━━ Provided data ━━

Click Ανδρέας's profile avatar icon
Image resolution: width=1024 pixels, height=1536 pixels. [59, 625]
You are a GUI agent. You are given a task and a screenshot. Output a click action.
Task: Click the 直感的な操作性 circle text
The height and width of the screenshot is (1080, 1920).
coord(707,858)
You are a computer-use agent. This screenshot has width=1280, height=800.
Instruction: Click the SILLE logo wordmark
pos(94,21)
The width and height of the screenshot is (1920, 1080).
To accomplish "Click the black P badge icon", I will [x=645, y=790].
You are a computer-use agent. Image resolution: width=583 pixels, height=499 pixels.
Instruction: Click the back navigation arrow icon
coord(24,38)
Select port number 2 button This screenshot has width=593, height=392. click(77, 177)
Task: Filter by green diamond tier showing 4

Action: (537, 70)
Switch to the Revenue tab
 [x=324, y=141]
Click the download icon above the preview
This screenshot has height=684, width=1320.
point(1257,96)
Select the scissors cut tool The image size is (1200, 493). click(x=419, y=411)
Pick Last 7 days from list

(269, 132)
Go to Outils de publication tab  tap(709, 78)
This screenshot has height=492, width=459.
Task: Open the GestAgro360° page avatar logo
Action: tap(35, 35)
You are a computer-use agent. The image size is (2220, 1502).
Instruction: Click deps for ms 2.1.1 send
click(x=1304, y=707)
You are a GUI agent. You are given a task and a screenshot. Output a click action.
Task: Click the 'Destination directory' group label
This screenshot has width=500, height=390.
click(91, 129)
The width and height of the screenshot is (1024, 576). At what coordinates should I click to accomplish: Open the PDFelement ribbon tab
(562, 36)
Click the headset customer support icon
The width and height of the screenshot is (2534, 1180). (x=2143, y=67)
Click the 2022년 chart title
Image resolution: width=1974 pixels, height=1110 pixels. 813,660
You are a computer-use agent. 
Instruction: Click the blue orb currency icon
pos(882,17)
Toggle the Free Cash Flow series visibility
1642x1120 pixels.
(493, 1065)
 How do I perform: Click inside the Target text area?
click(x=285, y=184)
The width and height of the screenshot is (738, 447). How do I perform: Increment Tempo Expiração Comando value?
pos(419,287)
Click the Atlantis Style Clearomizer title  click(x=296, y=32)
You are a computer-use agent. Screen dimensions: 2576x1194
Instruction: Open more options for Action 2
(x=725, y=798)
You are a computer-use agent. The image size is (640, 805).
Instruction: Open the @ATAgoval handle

━━━

**Task prompt**. Set down every line of the listing above again, word for word and in the same order.

**Right answer**.
Click Ανδρέας's profile avatar icon
Image resolution: width=1024 pixels, height=1536 pixels. [59, 625]
You are a GUI agent. You are given a task and a screenshot. Output a click action.
Task: Click the 直感的な操作性 circle text
The height and width of the screenshot is (1080, 1920).
coord(707,858)
You are a computer-use agent. This screenshot has width=1280, height=800.
Instruction: Click the SILLE logo wordmark
pos(94,21)
The width and height of the screenshot is (1920, 1080).
To accomplish "Click the black P badge icon", I will [x=645, y=790].
You are a computer-use agent. Image resolution: width=583 pixels, height=499 pixels.
Instruction: Click the back navigation arrow icon
coord(24,38)
Select port number 2 button This screenshot has width=593, height=392. click(77, 177)
Task: Filter by green diamond tier showing 4

Action: (537, 70)
Switch to the Revenue tab
 [x=324, y=141]
Click the download icon above the preview
This screenshot has height=684, width=1320.
point(1257,96)
Select the scissors cut tool The image size is (1200, 493). click(x=419, y=411)
Pick Last 7 days from list

(269, 132)
Go to Outils de publication tab  tap(709, 78)
This screenshot has height=492, width=459.
Task: Open the GestAgro360° page avatar logo
Action: tap(35, 35)
You are a computer-use agent. The image size is (2220, 1502).
Instruction: Click deps for ms 2.1.1 send
click(x=1304, y=707)
You are a GUI agent. You are given a task and a screenshot. Output a click action.
Task: Click the 'Destination directory' group label
This screenshot has width=500, height=390.
click(91, 129)
The width and height of the screenshot is (1024, 576). At what coordinates should I click to accomplish: Open the PDFelement ribbon tab
(562, 36)
Click the headset customer support icon
The width and height of the screenshot is (2534, 1180). (x=2143, y=67)
Click the 2022년 chart title
Image resolution: width=1974 pixels, height=1110 pixels. 813,660
You are a computer-use agent. 
Instruction: Click the blue orb currency icon
pos(882,17)
Toggle the Free Cash Flow series visibility
1642x1120 pixels.
(493, 1065)
 How do I perform: Click inside the Target text area?
click(x=285, y=184)
The width and height of the screenshot is (738, 447). How do I perform: Increment Tempo Expiração Comando value?
pos(419,287)
Click the Atlantis Style Clearomizer title  click(x=296, y=32)
You are a computer-use agent. Screen dimensions: 2576x1194
Instruction: Open more options for Action 2
(x=725, y=798)
You are a computer-use agent. The image size is (640, 805).
Instruction: Open the @ATAgoval handle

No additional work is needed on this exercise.